Dickinson,  Emily and Diddley, Bo:

A Dictionary of Global Culture

Reviewed by Mark Francis

This enormous book (of 717 pages) is a work of great ambition, in that it proposes to widen the scope of traditional encyclopedia to a global dimension for the first time. But it is also refreshingly modest, as it recognizes from the outset two fundamental problems for all dictionaries or encyclopedia—those of exhaustiveness and of representativeness. In the end, its editors’ only claim is to introduce the reader, "however haphazardly, to a few of the central ideas and objects in many of the world’s civilizations [which] is, we believe, a good beginning for our lifelong travel through the range of human cultures."

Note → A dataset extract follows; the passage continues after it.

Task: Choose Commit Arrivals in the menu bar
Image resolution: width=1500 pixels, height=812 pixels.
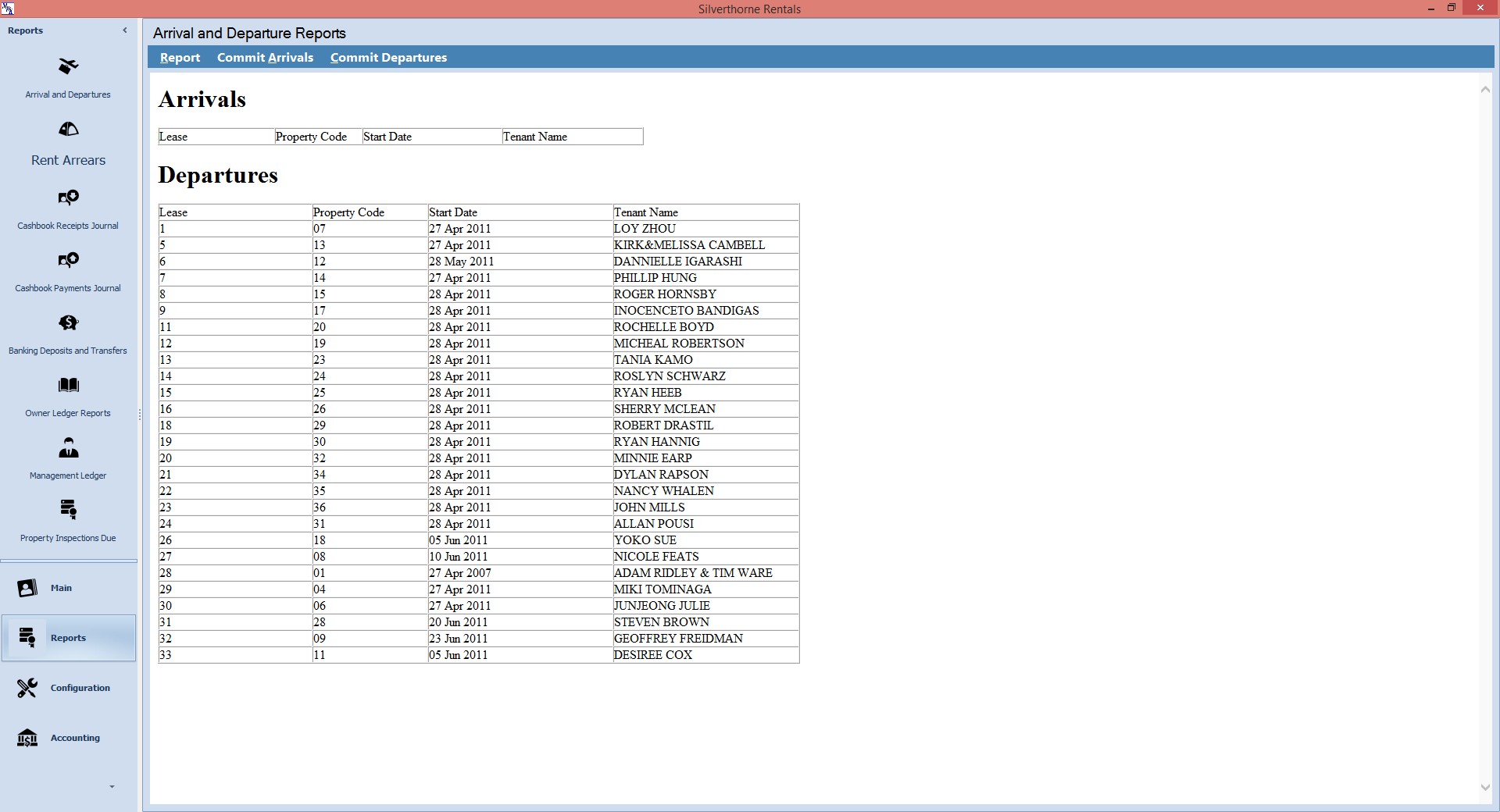Action: point(265,58)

One of the great pleasures of any compilation of information organized alphabetically, such as this, is the surreal juxtapositions which result. For example, we can find Dickinson, Emily (American poet and letter writer), Diddley, Bo (African-American rock and roll singer and guitarist), and Diderot, Denis (French encyclopedist, philosopher, novelist, dramatist and art critic) side by side on page 181. And the greatest value of an innovative approach is the quantity of new or arcane information which emerges. One of my favorite entries, for example, is on Severo Sarduy (b. 1936), the Cuban poet, novelist, critic and painter, which begins: "Sarduy is best known for his novel Cobra (1972), which describes the transvestite motorcycle gang, The Gasoline Girls, that Sarduy and art critic Roland Barthes formed, which drove around Paris committing semi-terrorist acts."

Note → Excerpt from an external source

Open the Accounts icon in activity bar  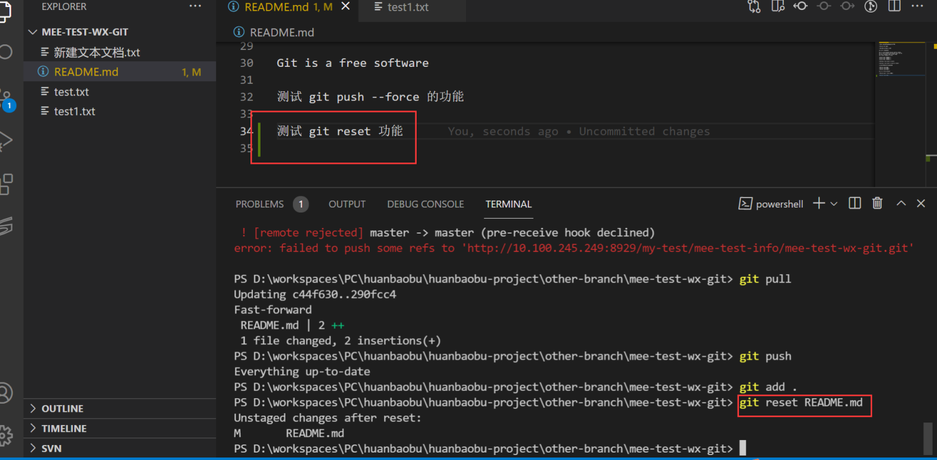[6, 393]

Aside from such diversions, the dictionary is an astonishing source of knowledge in ethnic languages and cultures worldwide and over a span of many centuries. Culture is taken to include not only art, literature, film and music, but also politics, law and religion, performance (e.g., gelede, Ghost Dance, Martha Graham), and significant historical events. However, as soon as the editors reach beyond their summary descriptions of interesting people, which are consistently fascinating, into the significance of, for example, the Dreyfus Affair, the Opium Wars, or Tiananmen Square, the limitations of their methodology become serious. None of these events can be understood outside their historical context, but this book is clearly incapable of providing an adequate survey of French and Chinese histories, let alone Lithuanian, Yoruba, or Cherokee. Perhaps we must recognize, in our supposedly post-modern world, that the totalizing attempts of a dictionary or encyclopedia to cover the whole range of knowledge in a comprehensive, non-arbitrary manner are doomed to failure. The "culture wars" that have raged across college campuses and intellectual journals in recent years are being fought over territory that no longer exists in the old definitions of national or ideological borders.

For us in Pittsburgh, it is most instructive to compare the western "canon" represented by the names inscribed around the cornice (or more properly, fascia) of Carnegie Institute in the original buildings from 1895 and 1907, with the new trans-national approach of Appiah and Gates. Whereas the founders of Carnegie Institute relegated  "primitive" and aboriginal cultures to four bronze relief tablets from 1917 at the base of the corner flagpole, where they are introduced to the (supposedly Western) concepts of Art, Literature, Science and Music, the editors of this book are fully cognizant of the creative contributions of Sequoyah (American Indian leader and inventor of the Cherokee alphabet). It was left to the contemporary artist Lothar Baumgarten to commemorate that great figure in 1988, when he created the glass ceiling in the Hall of Sculpture which incorporates the syllabary invented by Sequoyah.

And of course, in the most fundamental difference between the canon-makers of today and those of 100 years ago, Appiah and Gates admit the existence of women, a gesture not thought necessary in those dark ages.

Mark Francis is chief curator of The Andy Warhol Museum.